SOURCE:
============

Understanding Climate : #5 - Variations In Sunshine




Insolation variation


I am trying to explain in this series the most important aspects of the sciences most relevant to climate as a cross-disciplinary study.  This is the 5th part of the mainly astronomical section.  In part 2, I introduced the idea of, in a manner of speaking, building a model of our earth-moon-sun system.  In part 3 I continued with a discussion of seasons and their primary astronomical causes.  In part 4 I began to discuss the astronomical factors affecting annual insolation - how much heat the earth receives from the sun annually.


Here I continue the discussion of insolation.


New readers may wish to start at Understanding Climate : #1 - Components Of Climate.



--------------------------
Orbital variation


The earth's orbit around the sun is not quite a circle: this means that the earth is slightly closer to the sun at some times of the year than others. In 2010 the closest approach of the earth to the sun, perihelion, occurs on January 4, with earth at a distance of 91.402505 million miles 147.098074m km) from the sun.  Aphelion is on July 4, with the earth at 94.50913 million miles (152.097701m km) from the sun.


Due to precession, a very slow wobble in the earth's axis of rotation, which takes 22,000 years to complete one cycle, the earth's northern hemisphere points slightly towards the sun at perihelion at the moment.  11,000 years from now it will point away from the sun to about the same extent.  This seasonal effect is reversed for the southern hemisphere.


The "roundness", or eccentricity, of the earth's orbit varies over cycles of 100,000 and 400,000 years, and this affects how important the timing of perihelion is to the strength of the seasons.

============

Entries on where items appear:
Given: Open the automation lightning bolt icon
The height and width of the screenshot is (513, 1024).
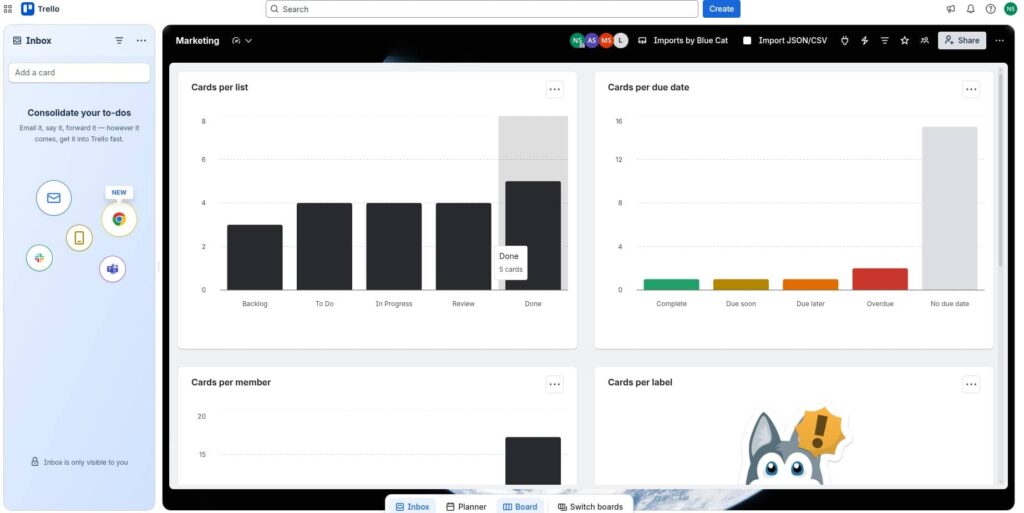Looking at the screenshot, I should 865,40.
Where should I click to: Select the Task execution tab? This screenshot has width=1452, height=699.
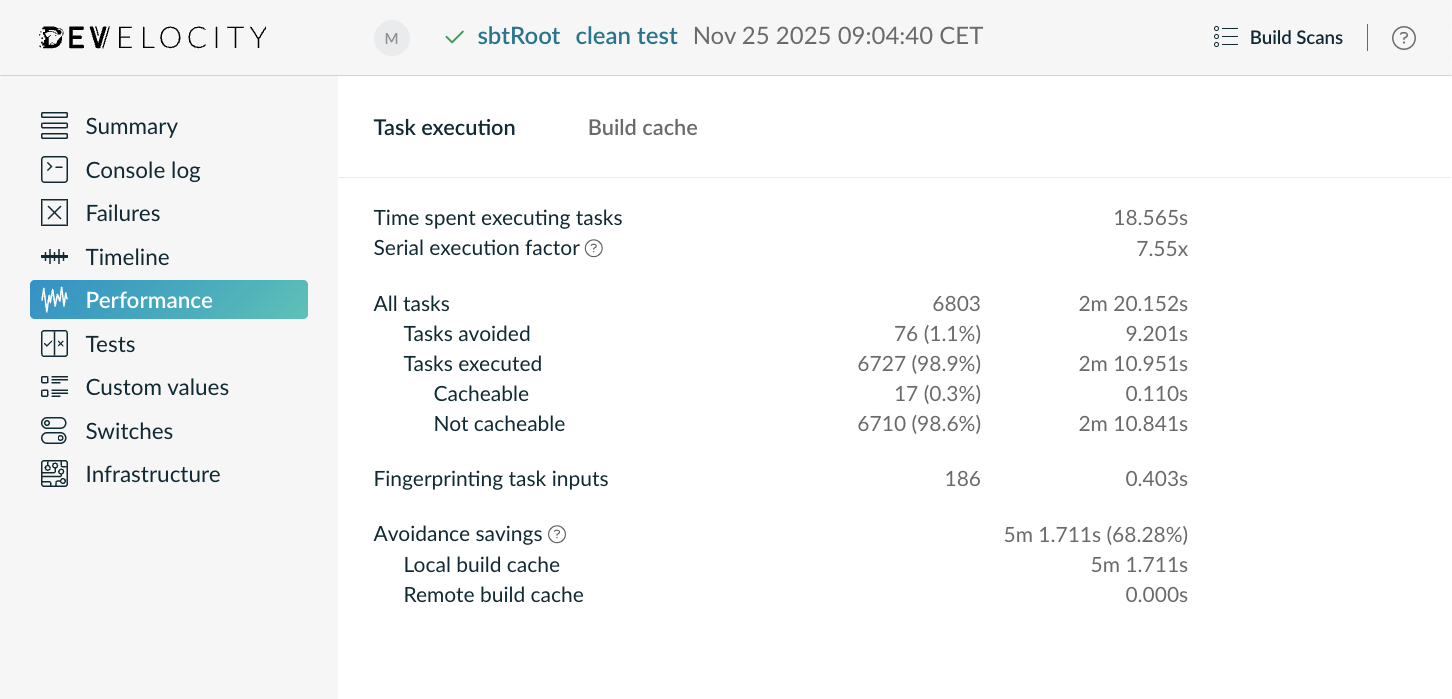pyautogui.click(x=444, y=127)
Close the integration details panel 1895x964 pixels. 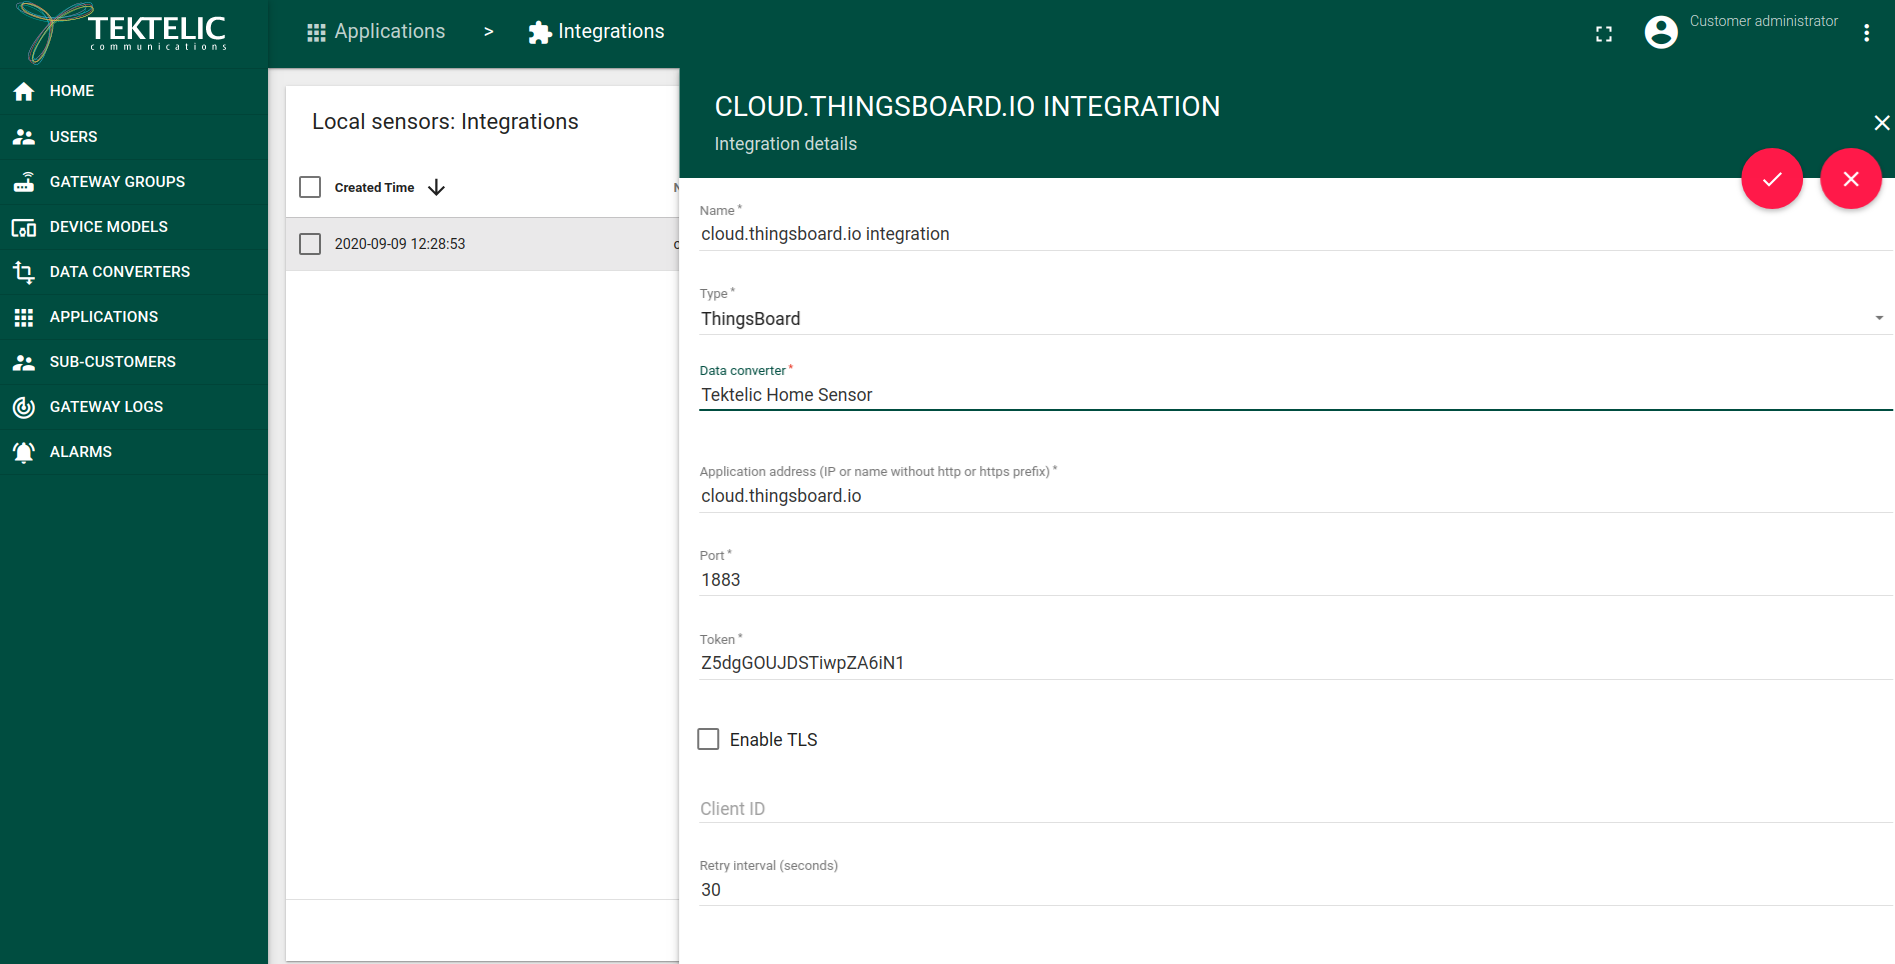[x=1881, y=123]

============

INSTRUCTION:
Carry on the article about variations in sunshine, picking up right after its last sentence on orbital eccentricity.

IN RESPONSE:
Over thousands of years, the eccentricity of the Earth's orbit varies from nearly 0.0034 to almost 0.058 as a result of all planets exerting gravitational attractions on each other.



The eccentricity of the Earth's orbit is currently about 0.0167, nearly circular.  The semiminor axis is 98.6% of the semimajor axis.


The combination of the 41,000 year tilt cycle and the 22,000 year precession cycles, plus the smaller component due to eccentricity, affect the variation of summer and winter climate, and are thought to control the growth and retreat of ice sheets.  Frequent cooler summers in the northern hemisphere, where most of the earth's land mass is located, appear to occasionaly allow snow and ice to persist to the next winter, allowing the development of large ice sheets over hundreds to thousands of years. Conversely, frequent warmer summers shrink ice sheets by melting more ice than the amount accumulating during the winter.


Solar variation

The amount of radiation given out by the sun varies in different amounts over various timescales.  The most widely known cycle is probably the 11 year sunspot cycle.  The most widely know solar event is the Maunder Minimum.

It has long been believed intuitively that the sun and latitude between them affect climate.  Indeed, the word 'climate' comes from the Greek 'klimat', meaning a band or zone having a klimat - an angle to the sun - a zone of latitude.

William_Herschel, discoverer of Uranus and infrared radiation, speculated that solar variability might influence climate.  He collected data on the price of wheat, speculating that solar activity could be linked to relative crop abundance.  For example, he found periods in the 17th century, ranging from two decades to a few years, when hardly any sunspots had been observed, during which periods the price of wheat had been high.  His use of proxy data was not successful, but later researchers used similar methods to produce climate proxies.

Speculations multiplied about solar variation, particularly sunspot cycles, as possible causes of climate changes in historical records.  In order to make sense of historical data it was important to determine the level of accuracy of various records.  Over the years, statistical techniques were applied with various results.  Scientific views on the relationship of solar activity with climate raged from cautious to extreme.  So extreme were some views that by about the 1960s there were few scientists willing to seriously entertain the notion that solar variability was a main cause of short term climate variation.

As this is merely an introduction to the topic I will keep it short.  The 'solar variability' problem was this: some evidence from climate and sunspot researchers showed links between climate and solar activity.  Astrophysicists were inclined to believe that there had been no significant variation in the sun's output over the course of millions of years.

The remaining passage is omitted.